El por qué de mi actual contemplación de quien ahora lee, en el mismo gran sillón donde yo fui iniciado en los Secretos Superiores, la misma obra y la misma escena abominable, culminante, irreproducible aquí. La escena de la página 666, cuando el visitante, el ángel caído, se revela por fin al protagonista, y lo arrastra sin apelaciones posibles al Reino de la Oscuridad.
El momento en que una llamarada azulina extiende sus tentáculos y envuelve al lector. El grito es apagado por la risa sobrenatural que brota de las paredes, y que lo engulle, lo consume, se apodera de él y lo sumerge en las profundidades de la muerte en vida.
Entonces, un cambio se produce en el libro. Todos aquellos lugares donde se lee el nombre del visitante experimentan una mutación. La tinta dorada inicia también una danza obscena, y reconfigura los carácteres hasta reemplazar todo rastro del antiguo ángel por el nuevo condenado.
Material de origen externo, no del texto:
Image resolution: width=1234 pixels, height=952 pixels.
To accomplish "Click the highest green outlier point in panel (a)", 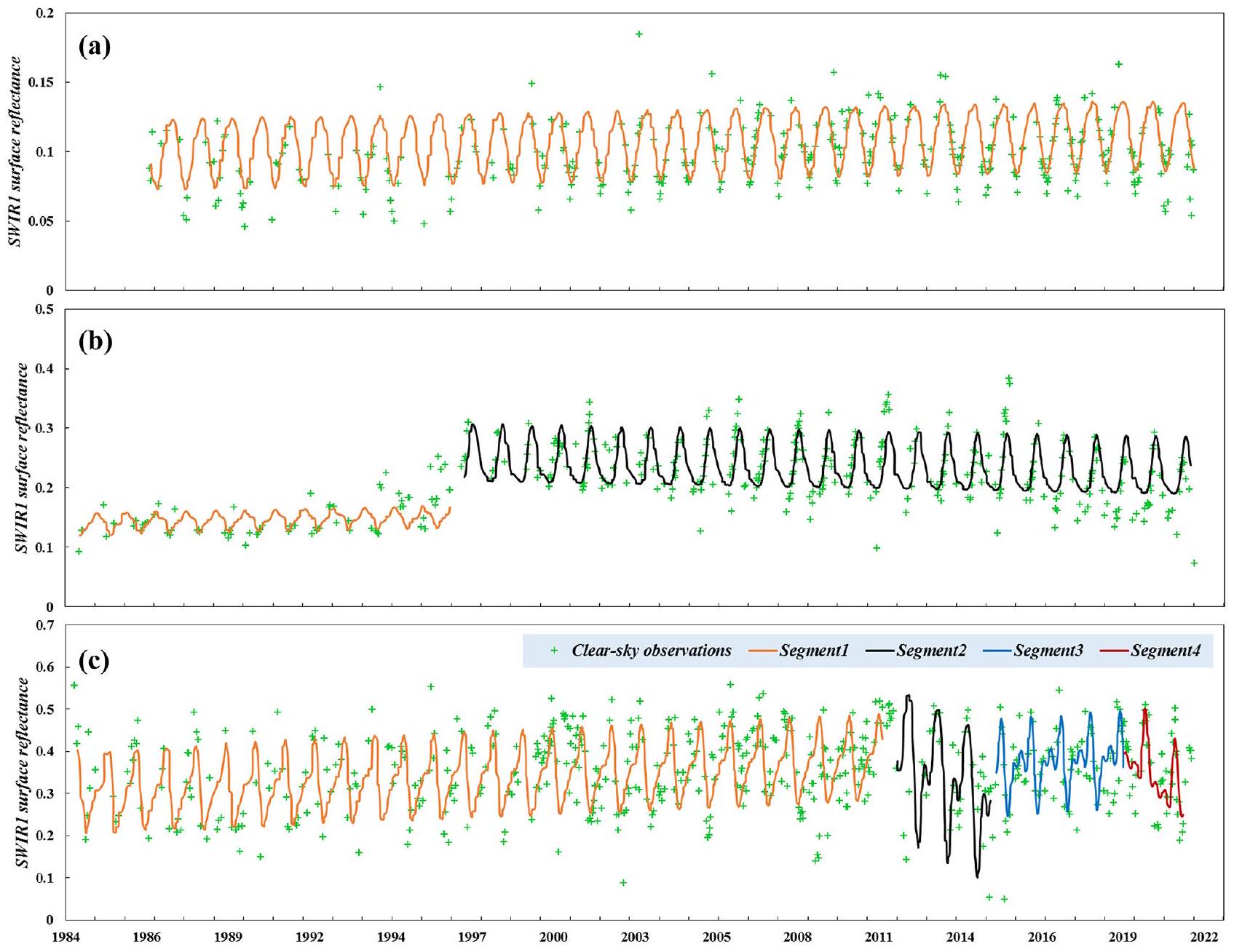I will click(639, 34).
Así ha sido desde tiempos inmemoriales. Así se transmite el legado de la Sabiduría. Y así seguirá siendo hasta el fin de los días en el apacible pueblo, en la regia biblioteca erigida por la maldición.
Sé, como supe entonces, que mañana despertará en ese sillón y no recordará nada. Sé, como supe entonces, que ocupará mi lugar. El mismo lugar en el que yo suplanté a Marga. Sé que no se le hará necesario aprender la disposición de los pasillos y estantes. Sé que dará, a su elegido, un trato preferencial. Sé que un día desaparecerá. Sé que nadie se preguntará qué fue de él. Como nadie se preguntó qué fue de mí. Como nadie se sorprendió de mi presencia tras el mostrador. Como nadie se sorprendió del devenir natural de la vida... tan falaz.
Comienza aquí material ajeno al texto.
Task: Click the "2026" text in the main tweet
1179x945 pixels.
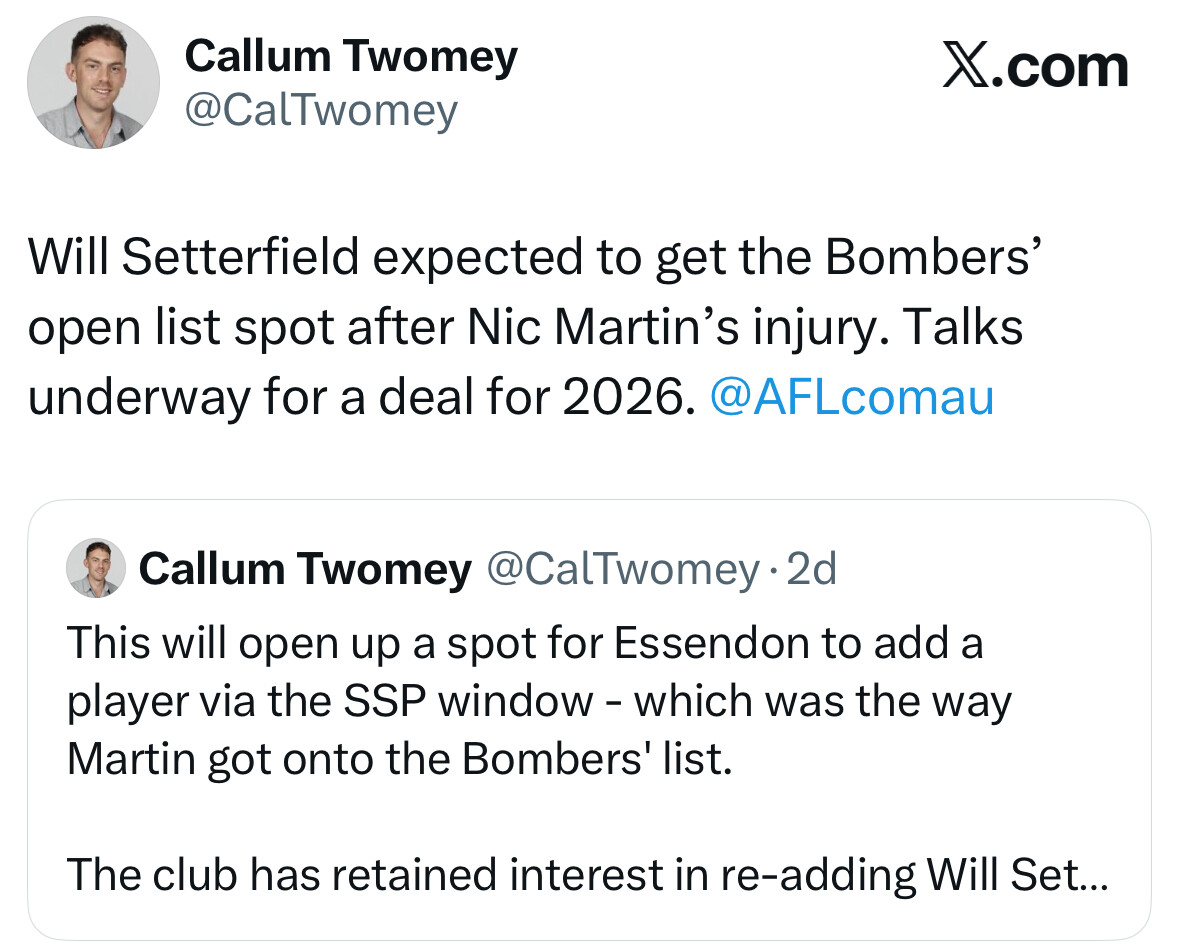Action: (627, 397)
Una vida hecha de llamas azules que castigan el pecado de la curiosidad. El pecado de buscar siempre la llegada, la meta, el final del libro.
Y en realidad, no hay final. Pues el visitante se erige en el ideal del Autor Perpetuo, demiurgo de una historia escrita a partir de la devoración.
CLAP, CLAP, CLAP!!!
Muy bueno Mr, valió la pena esperarlo.